Are you finding it difficult to believe that letting go of someone for their own good is sometimes the right and the best thing to do? Are you in a complicated relationship? Are you wondering if it’s a healthy one? Are you thinking that maybe letting go of someone you love for their own good is the way to go?
I get it. This is a complicated question and one worth some serious consideration before taking action. I believe there are three reasons to even consider letting go of someone you love for their own good. I will address each of them here and the reasons that you might consider letting them go.
Why Letting Go Of Someone For Their Own Good Is The Right Thing To Do
1. Their baggage is hurting the relationship.
Are you madly in love with a person who is very damaged? Someone who has baggage from past relationships, who struggles with family issues, who has issues with anger or insecurity, who has substance abuse issues etc? Someone who is hard to be with because of their damage.
Many of us stay with people, even if they aren’t making us happy, or even if they are making us miserable because they have issues that we believe that we can fix. We believe that they can’t possibly get better if we don’t stand by their side.
And those are admirable thoughts and I understand they come from a place of love, but really, if you love them, you should consider letting them go for their own good.
Many of us who stick around because we think we can fix our person, or that they need us, are, in fact, enabling the damaging behavior. We tend to overcompensate for their damage – perhaps justifying their drinking or molding ourselves to be someone different from who we are so as not to trigger them about lost loves. Who tiptoes around to prevent an angry outburst.
These things are understandable and I know you feel supportive but they aren’t helping your person get any better. In fact, they could be making them worse.
If you can find the strength to let your damaged person go if you can tell them that you love them and that you want to help them and support them but that all you are seeing is them getting worse and your relationship getting more unhealthy, you can actually give your person a chance to get better.

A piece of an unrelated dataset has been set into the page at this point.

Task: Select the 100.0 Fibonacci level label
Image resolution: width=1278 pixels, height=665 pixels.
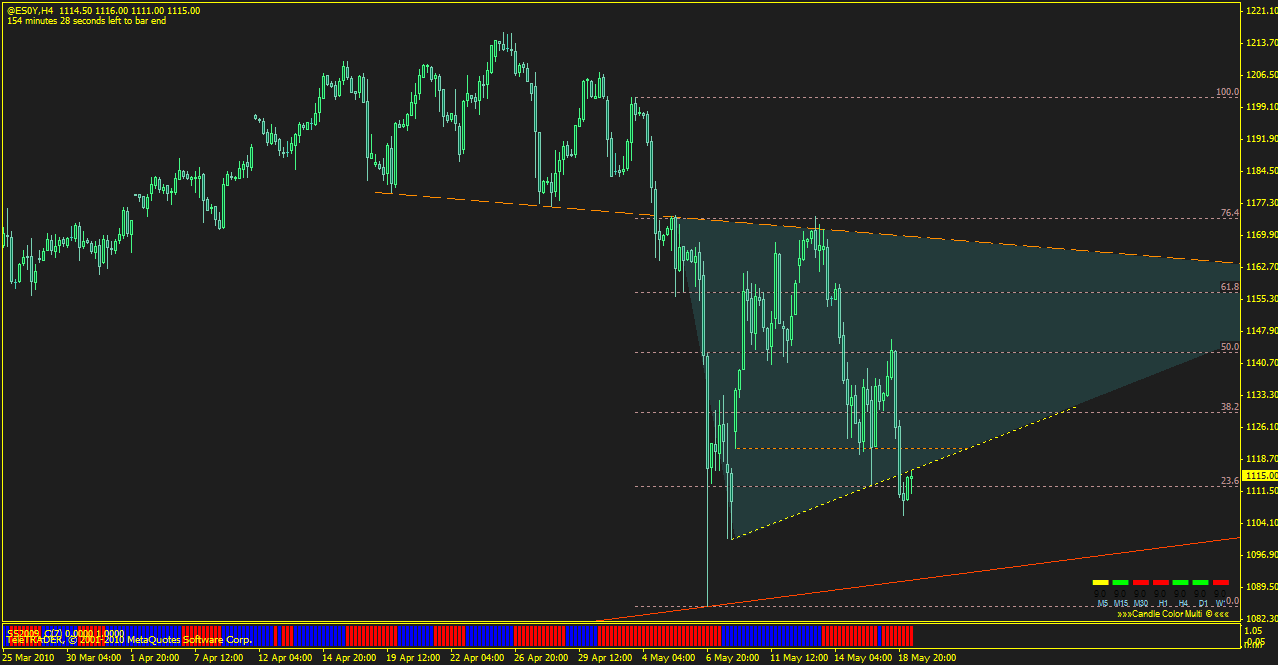Action: coord(1227,92)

If you let your person go and they find that they aren’t only alone but that they aren’t in a relationship where someone is overcompensating for their issues, people are way more likely to get help.
I know you are worried that if you let them go, they will get fixed and find someone else and live happily ever after. And that might happen. But I can promise you that, if you hold onto them, hoping they will get fixed and you will live happily ever after, you won’t. You will just be miserable.

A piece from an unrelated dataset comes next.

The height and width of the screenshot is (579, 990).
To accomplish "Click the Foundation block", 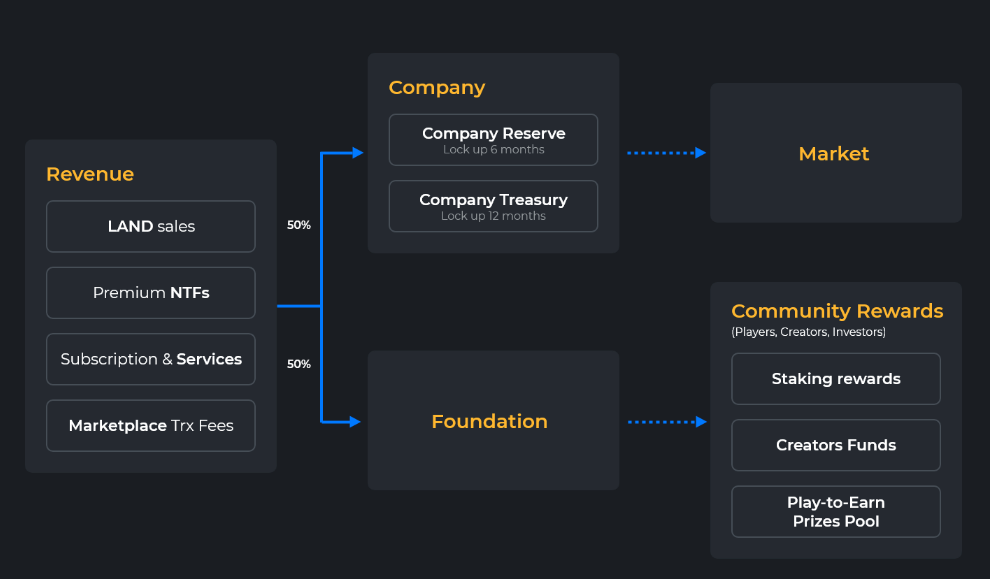I will [493, 421].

So, if your person is struggling in a way that is hurting your relationship, consider letting them go for their own good. So that they have a chance to be healthy and happy. And you do too.

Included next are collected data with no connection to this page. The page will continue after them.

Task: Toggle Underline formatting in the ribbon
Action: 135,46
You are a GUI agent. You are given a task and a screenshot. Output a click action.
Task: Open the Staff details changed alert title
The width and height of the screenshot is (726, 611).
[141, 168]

2. You don’t love them the way you should.
I remember when I was married and I was unhappy, I used to think about letting go of my husband so that he could find someone who made him truly happy. But I still did love him, even if we were struggling, and the thought of him being with someone else made me sick to my stomach.
So, for selfish reasons, I held on and we were both miserable.
If you love someone, but know that you don’t love them enough, let them go. Let them have the opportunity to be happy, to find true love, to not live a life that isn’t as full as they deserve.
I know that it’s scary, and I know that you are worried that if you let go of this person you might never find love again. And I get it. But I can promise you that if you don’t let go of this person who you just don’t love the way you should, then you are doomed to years of misery.